Son histoire recoupe celle de María Caballero, artiste franco-espagnole qui a fui Kiev avec son mari ukrainien et qui est arrivée à Montréal avec l’intention de reconstruire sa vie. Presque trois ans plus tard, elle découvre que sa « terre d’accueil » s’est transformée en un mur bureaucratique infranchissable.

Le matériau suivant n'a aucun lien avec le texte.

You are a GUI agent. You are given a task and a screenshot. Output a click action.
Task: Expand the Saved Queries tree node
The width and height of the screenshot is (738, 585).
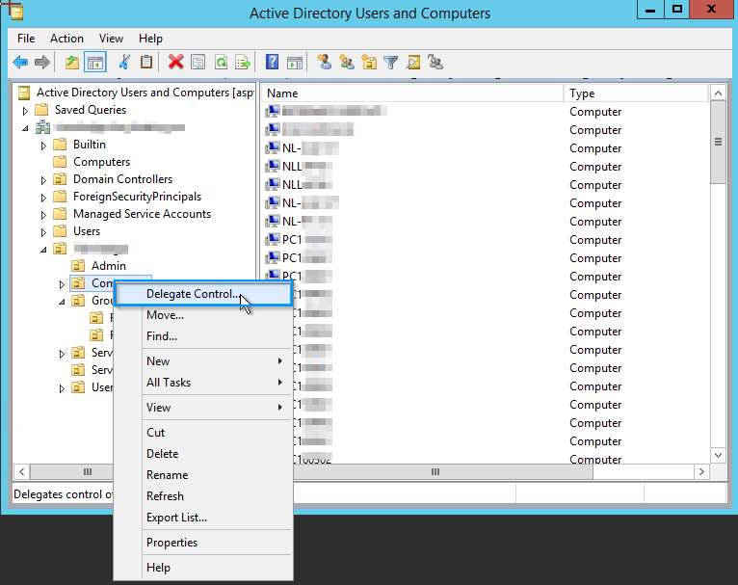26,111
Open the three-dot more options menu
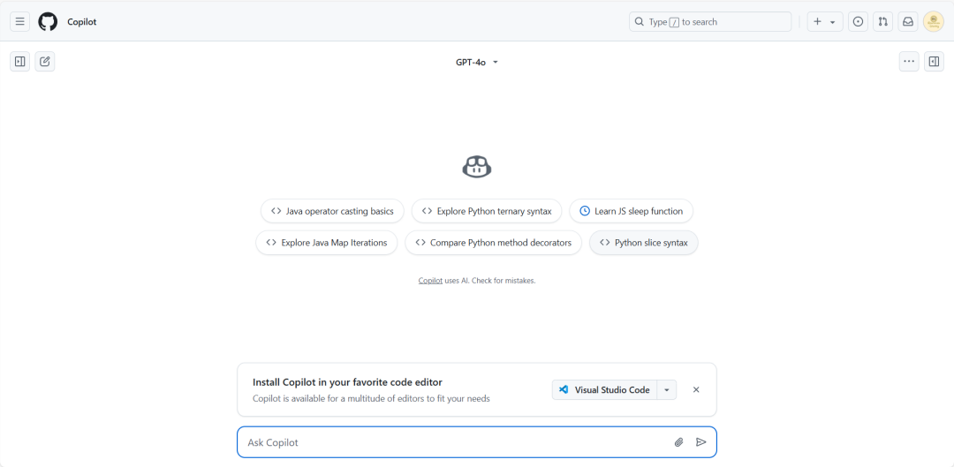This screenshot has width=954, height=467. point(909,62)
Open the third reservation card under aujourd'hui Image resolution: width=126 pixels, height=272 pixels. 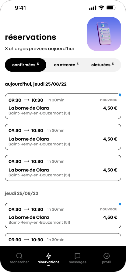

Ces deux femmes représentent les extrêmes du spectre de la migration temporaire : une travailleuse essentielle à bas salaire d’un côté ; une artiste francophone avec une expérience internationale de l’autre. Mais elles partagent un même destin et un même sentiment : la frustration d’être poussées vers la sortie par un système migratoire qui semble être de plus en plus restrictif.

Laisser derrière l’âgisme

Magaly est arrivée au Québec avec un permis de travail temporaire. Originaire de Veracruz, elle cherchait des occasions qui lui avaient été refusées au Mexique en raison de son âge. De caractère ferme, toujours souriante et d’un optimisme contagieux, elle rêvait de rester à Montréal malgré la nostalgie de son « México lindo y querido ».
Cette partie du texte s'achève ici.